Texte source »
________________________

La « Nouvelle Esthétique » est un produit de la culture de réseau moderne. Elle vient de Londres, mais elle est née numérique, sur Internet. C’est un « objet théorique », et un « concept partagé ».

La Nouvelle Esthétique est « collectivement intelligente ». Elle est diffuse, crowd sourced et constituée d’une multitude de petits morceaux disjoints. […] Elle est open source, un triomphe d’amateurs. À l’image de son logo, c’est un amas de ballons colorés attaché à un poids énorme, sombre et fatal.

 – Bruce Sterling, “An Essay on the New Æsthetic”

Initié en mai 2011 par James Bridle sur le blog d’un atelier de designers londoniens, le concept de Nouvelle Esthétique (New Æsthetic) a rapidement gagné en popularité, notamment suite à une présentation au festival South by Southwest et un long essai de Bruce Sterling dans le magazine Wired.

________________________

Données fournies »
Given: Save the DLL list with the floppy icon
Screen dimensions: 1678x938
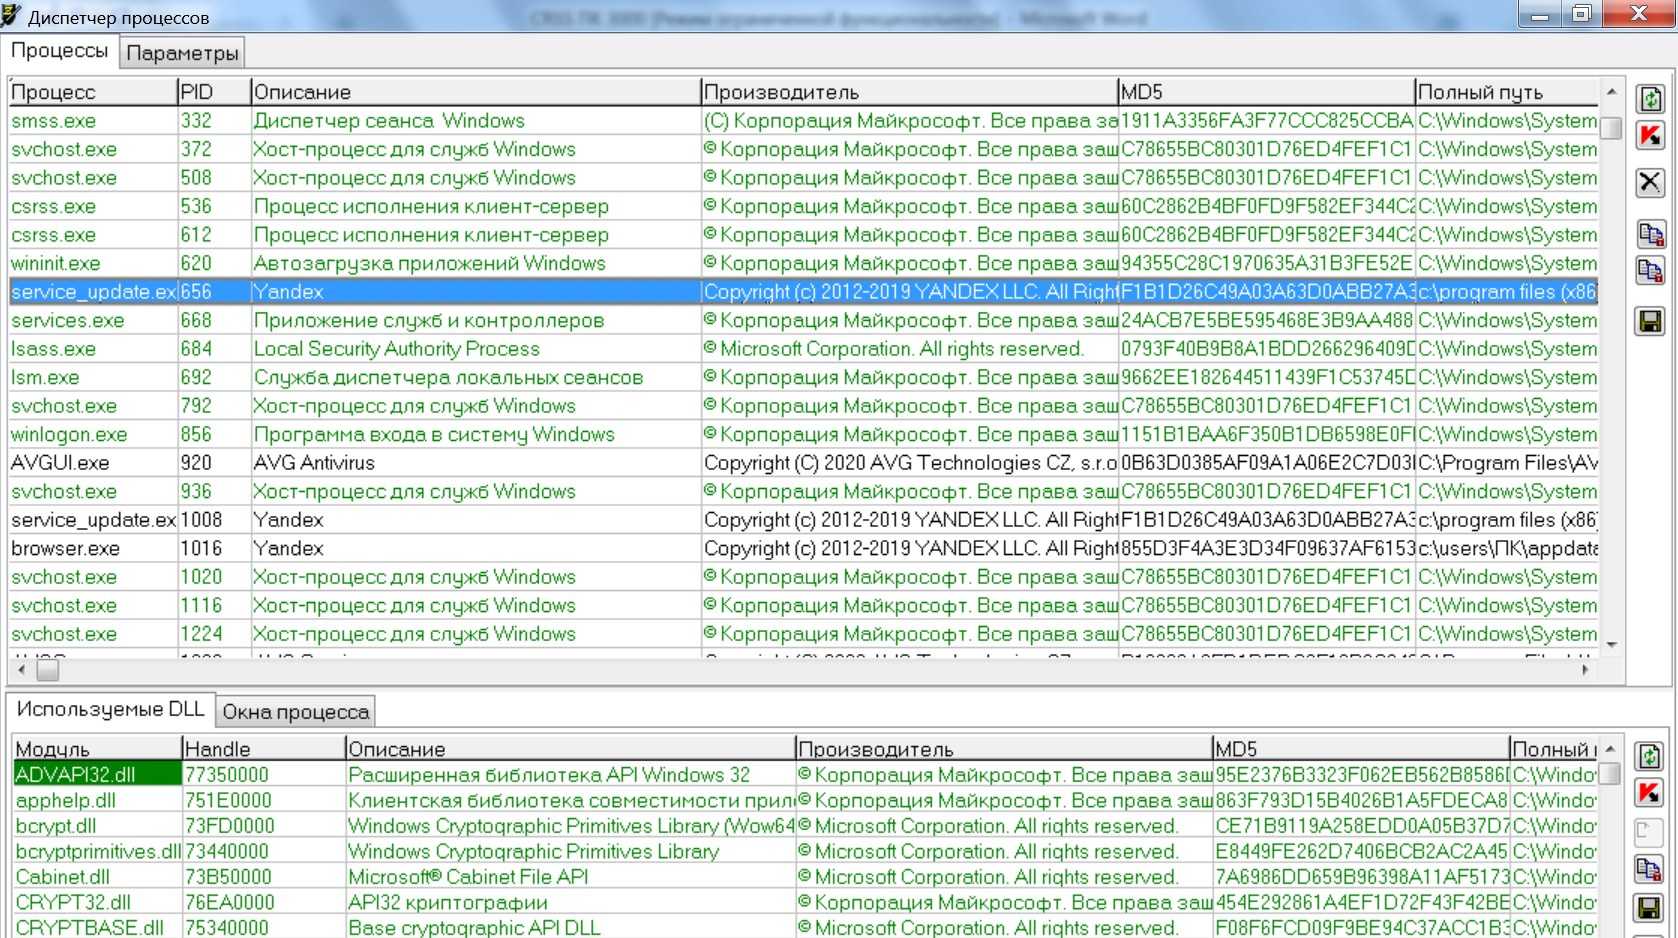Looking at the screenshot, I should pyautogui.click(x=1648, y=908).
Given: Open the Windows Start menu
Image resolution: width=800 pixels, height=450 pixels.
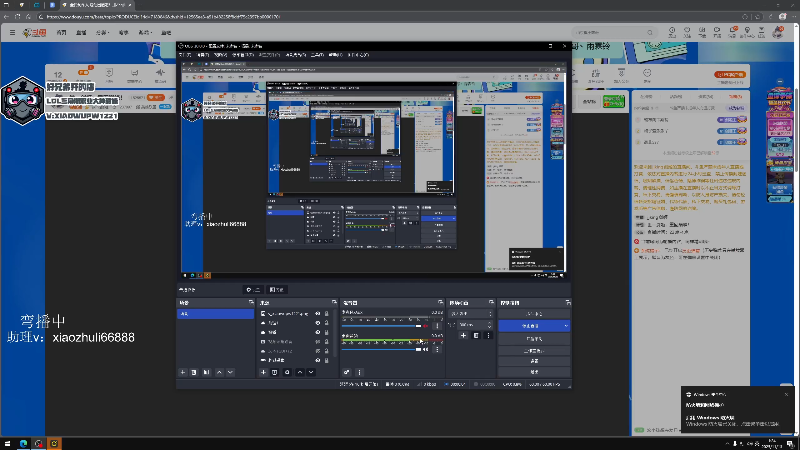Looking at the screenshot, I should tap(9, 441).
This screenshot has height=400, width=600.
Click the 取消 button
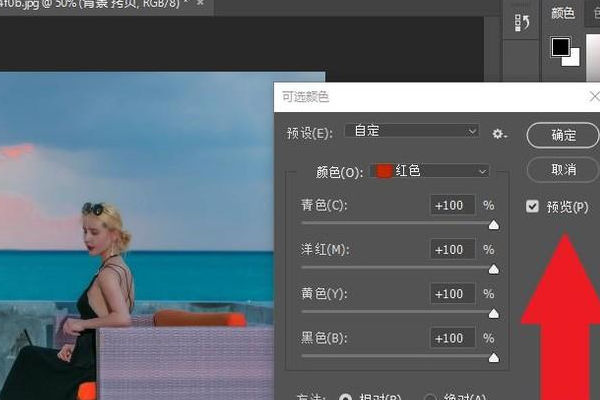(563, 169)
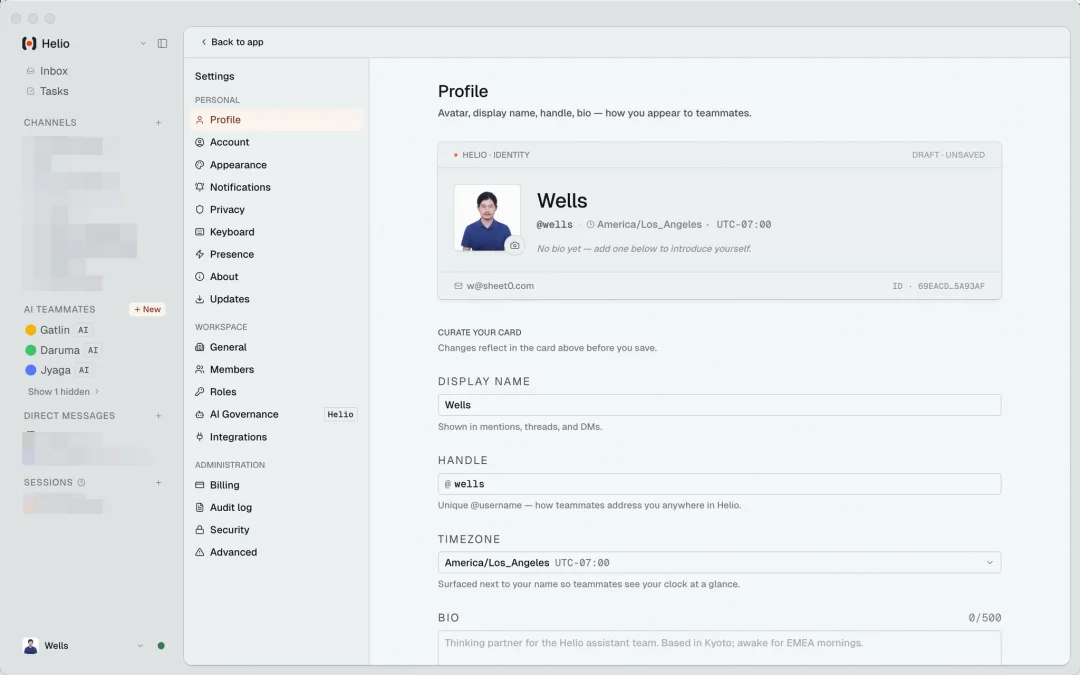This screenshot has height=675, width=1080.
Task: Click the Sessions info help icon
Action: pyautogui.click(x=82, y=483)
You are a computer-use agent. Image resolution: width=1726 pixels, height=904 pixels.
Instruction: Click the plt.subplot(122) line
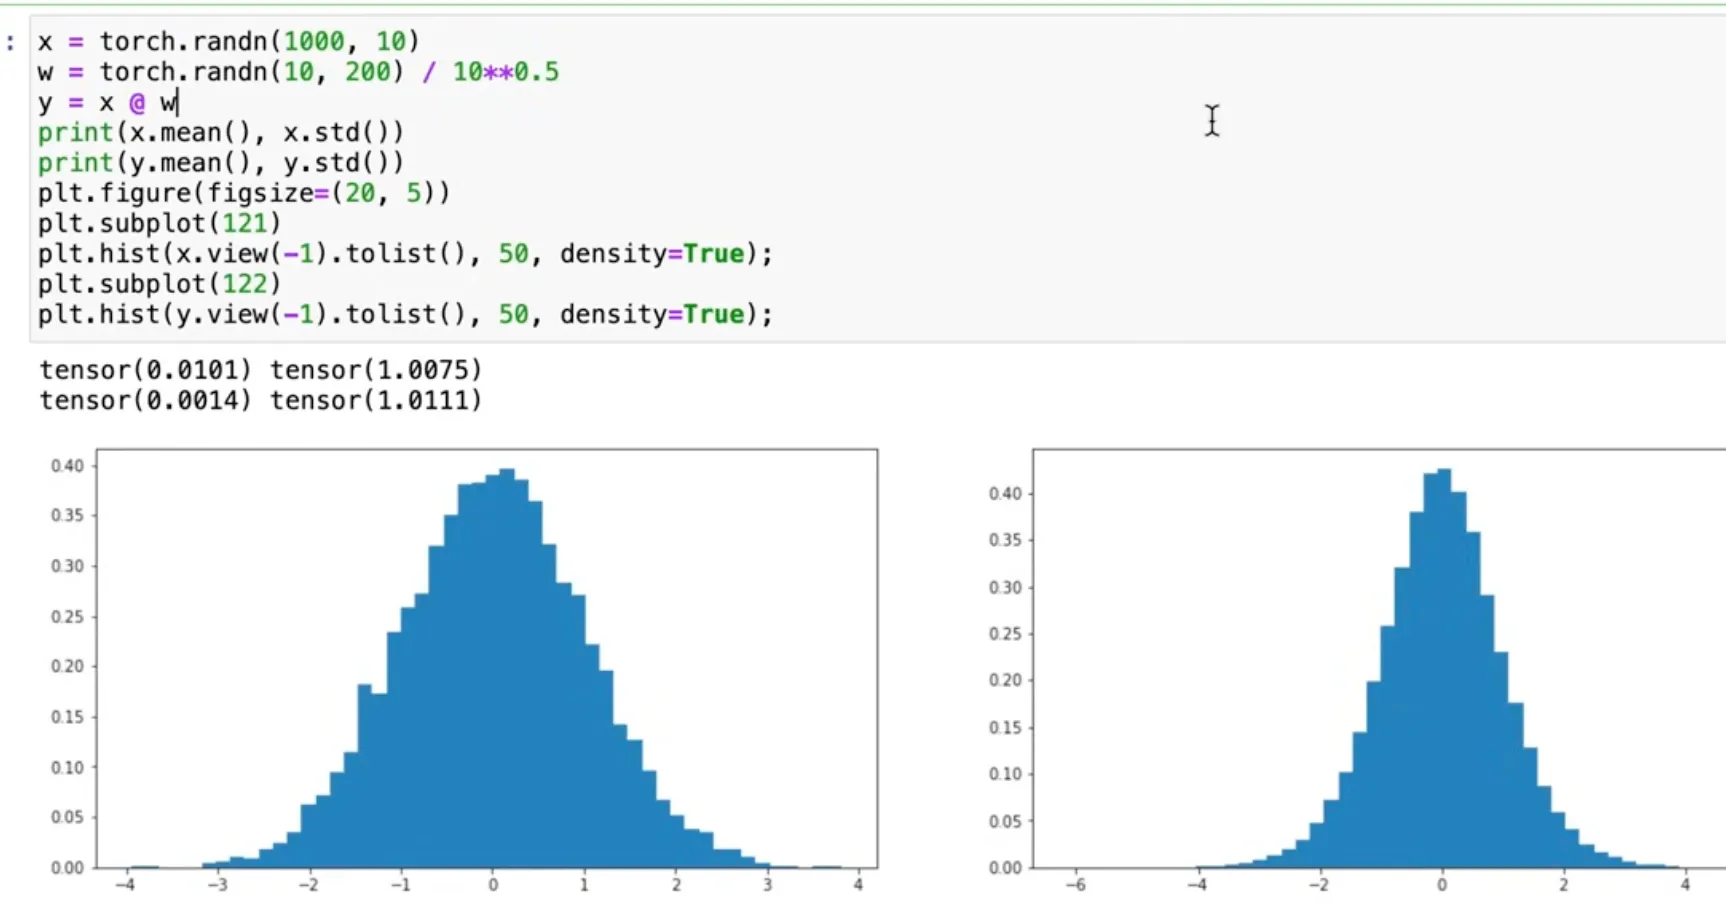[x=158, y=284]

________________________

Travail demandé »
Écrivez la suite du texte sur la Nouvelle Esthétique, en reprenant juste après sa dernière phrase.

Réponse ci-dessous »
À défaut de définition officielle précise, on décrira la Nouvelle Esthétique comme une collection d’artefacts visuels qui résultent de la numérisation progressive de notre monde et de l’interface constante entre physique et virtuel : des hommes créent pour les machines, volontairement ou non (e. g. construction au sol révélée par des satellites, typiquement via Google Maps, qui devient un médium de création) ; des machines créent aussi, du moins selon notre interprétation (e. g. compositions inattendues par des algorithmes) ; le numérique et ses symboles se mélangent à la culture (e. g. pixellisation, écran bleu, etc.). En bref, ce sont des instantanés divers qui exemplifient comment les technologies d’aujourd’hui transforment notre perception du monde.

Contrairement à ce que prétendent ses géniteurs, ce n’est pas tant une esthétique du futur qu’une esthétique du présent, de la même manière que la SF est (dans le meilleur des cas) une sublimation du zeitgeist présent.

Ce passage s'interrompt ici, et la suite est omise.